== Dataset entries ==
====================

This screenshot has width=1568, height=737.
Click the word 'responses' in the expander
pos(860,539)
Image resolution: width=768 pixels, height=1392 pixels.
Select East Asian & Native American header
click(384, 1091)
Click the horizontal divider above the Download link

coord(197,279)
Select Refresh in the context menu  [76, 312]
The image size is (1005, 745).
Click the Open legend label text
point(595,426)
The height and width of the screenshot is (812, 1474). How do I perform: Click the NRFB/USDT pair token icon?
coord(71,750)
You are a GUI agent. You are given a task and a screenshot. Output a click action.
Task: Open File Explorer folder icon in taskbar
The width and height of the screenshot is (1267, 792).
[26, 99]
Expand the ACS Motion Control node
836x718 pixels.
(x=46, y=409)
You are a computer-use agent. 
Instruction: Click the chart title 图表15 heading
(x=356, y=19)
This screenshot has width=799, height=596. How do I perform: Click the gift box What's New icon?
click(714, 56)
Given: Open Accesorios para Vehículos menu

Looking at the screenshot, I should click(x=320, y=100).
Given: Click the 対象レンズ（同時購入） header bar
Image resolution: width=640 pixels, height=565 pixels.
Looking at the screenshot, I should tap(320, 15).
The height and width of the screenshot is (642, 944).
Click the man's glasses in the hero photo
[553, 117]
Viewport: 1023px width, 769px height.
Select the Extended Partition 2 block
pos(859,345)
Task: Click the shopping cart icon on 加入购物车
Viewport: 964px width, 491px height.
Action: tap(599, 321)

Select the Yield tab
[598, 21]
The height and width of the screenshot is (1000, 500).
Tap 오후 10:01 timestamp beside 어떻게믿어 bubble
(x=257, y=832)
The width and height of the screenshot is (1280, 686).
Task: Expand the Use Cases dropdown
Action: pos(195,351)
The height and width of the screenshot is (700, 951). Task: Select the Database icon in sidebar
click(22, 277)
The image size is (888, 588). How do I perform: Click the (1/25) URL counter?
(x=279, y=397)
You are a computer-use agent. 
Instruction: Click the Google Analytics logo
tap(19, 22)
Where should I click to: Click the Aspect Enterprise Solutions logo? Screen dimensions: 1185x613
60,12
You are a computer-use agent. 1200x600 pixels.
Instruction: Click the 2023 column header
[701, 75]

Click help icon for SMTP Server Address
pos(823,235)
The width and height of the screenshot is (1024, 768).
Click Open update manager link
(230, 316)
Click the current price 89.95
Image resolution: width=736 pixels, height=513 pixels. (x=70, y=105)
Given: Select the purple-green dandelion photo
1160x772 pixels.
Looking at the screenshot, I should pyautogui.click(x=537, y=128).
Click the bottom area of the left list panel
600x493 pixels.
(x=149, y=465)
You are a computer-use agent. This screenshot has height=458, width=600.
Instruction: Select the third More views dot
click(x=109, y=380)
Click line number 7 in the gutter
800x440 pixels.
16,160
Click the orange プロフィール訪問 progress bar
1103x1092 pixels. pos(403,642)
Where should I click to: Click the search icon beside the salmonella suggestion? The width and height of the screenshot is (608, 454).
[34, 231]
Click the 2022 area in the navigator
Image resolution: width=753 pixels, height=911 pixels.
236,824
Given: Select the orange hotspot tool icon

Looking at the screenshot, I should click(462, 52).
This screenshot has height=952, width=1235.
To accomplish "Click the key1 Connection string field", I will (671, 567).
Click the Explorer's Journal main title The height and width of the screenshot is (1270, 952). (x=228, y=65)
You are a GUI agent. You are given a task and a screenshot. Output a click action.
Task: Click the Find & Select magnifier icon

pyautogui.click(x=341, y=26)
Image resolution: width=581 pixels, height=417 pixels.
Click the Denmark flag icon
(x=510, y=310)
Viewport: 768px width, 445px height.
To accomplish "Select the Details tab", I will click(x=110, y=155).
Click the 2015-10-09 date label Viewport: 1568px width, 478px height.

====================

== TASK DETAILS ==
I'd like the records returned exactly as they were written, please.

== THE ANSWER ==
This screenshot has width=1568, height=737.
Click the word 'responses' in the expander
pos(860,539)
Image resolution: width=768 pixels, height=1392 pixels.
Select East Asian & Native American header
click(384, 1091)
Click the horizontal divider above the Download link

coord(197,279)
Select Refresh in the context menu  [76, 312]
The image size is (1005, 745).
Click the Open legend label text
point(595,426)
The height and width of the screenshot is (812, 1474). How do I perform: Click the NRFB/USDT pair token icon?
coord(71,750)
You are a GUI agent. You are given a task and a screenshot. Output a click action.
Task: Open File Explorer folder icon in taskbar
The width and height of the screenshot is (1267, 792).
[26, 99]
Expand the ACS Motion Control node
836x718 pixels.
(x=46, y=409)
You are a computer-use agent. 
Instruction: Click the chart title 图表15 heading
(x=356, y=19)
This screenshot has width=799, height=596. How do I perform: Click the gift box What's New icon?
click(714, 56)
Given: Open Accesorios para Vehículos menu

Looking at the screenshot, I should click(x=320, y=100).
Given: Click the 対象レンズ（同時購入） header bar
Image resolution: width=640 pixels, height=565 pixels.
Looking at the screenshot, I should tap(320, 15).
The height and width of the screenshot is (642, 944).
Click the man's glasses in the hero photo
[553, 117]
Viewport: 1023px width, 769px height.
Select the Extended Partition 2 block
pos(859,345)
Task: Click the shopping cart icon on 加入购物车
Viewport: 964px width, 491px height.
Action: tap(599, 321)

Select the Yield tab
[598, 21]
The height and width of the screenshot is (1000, 500).
Tap 오후 10:01 timestamp beside 어떻게믿어 bubble
(x=257, y=832)
The width and height of the screenshot is (1280, 686).
Task: Expand the Use Cases dropdown
Action: pos(195,351)
The height and width of the screenshot is (700, 951). Task: Select the Database icon in sidebar
click(22, 277)
The image size is (888, 588). How do I perform: Click the (1/25) URL counter?
(x=279, y=397)
You are a computer-use agent. 
Instruction: Click the Google Analytics logo
tap(19, 22)
Where should I click to: Click the Aspect Enterprise Solutions logo? Screen dimensions: 1185x613
60,12
You are a computer-use agent. 1200x600 pixels.
Instruction: Click the 2023 column header
[701, 75]

Click help icon for SMTP Server Address
pos(823,235)
The width and height of the screenshot is (1024, 768).
Click Open update manager link
(230, 316)
Click the current price 89.95
Image resolution: width=736 pixels, height=513 pixels. (x=70, y=105)
Given: Select the purple-green dandelion photo
1160x772 pixels.
Looking at the screenshot, I should pyautogui.click(x=537, y=128).
Click the bottom area of the left list panel
600x493 pixels.
(x=149, y=465)
You are a computer-use agent. This screenshot has height=458, width=600.
Instruction: Select the third More views dot
click(x=109, y=380)
Click line number 7 in the gutter
800x440 pixels.
16,160
Click the orange プロフィール訪問 progress bar
1103x1092 pixels. pos(403,642)
Where should I click to: Click the search icon beside the salmonella suggestion? The width and height of the screenshot is (608, 454).
[34, 231]
Click the 2022 area in the navigator
Image resolution: width=753 pixels, height=911 pixels.
236,824
Given: Select the orange hotspot tool icon

Looking at the screenshot, I should click(462, 52).
This screenshot has height=952, width=1235.
To accomplish "Click the key1 Connection string field", I will (671, 567).
Click the Explorer's Journal main title The height and width of the screenshot is (1270, 952). (x=228, y=65)
You are a GUI agent. You are given a task and a screenshot. Output a click action.
Task: Click the Find & Select magnifier icon

pyautogui.click(x=341, y=26)
Image resolution: width=581 pixels, height=417 pixels.
Click the Denmark flag icon
(x=510, y=310)
Viewport: 768px width, 445px height.
To accomplish "Select the Details tab", I will click(x=110, y=155).
Click the 2015-10-09 date label Viewport: 1568px width, 478px height.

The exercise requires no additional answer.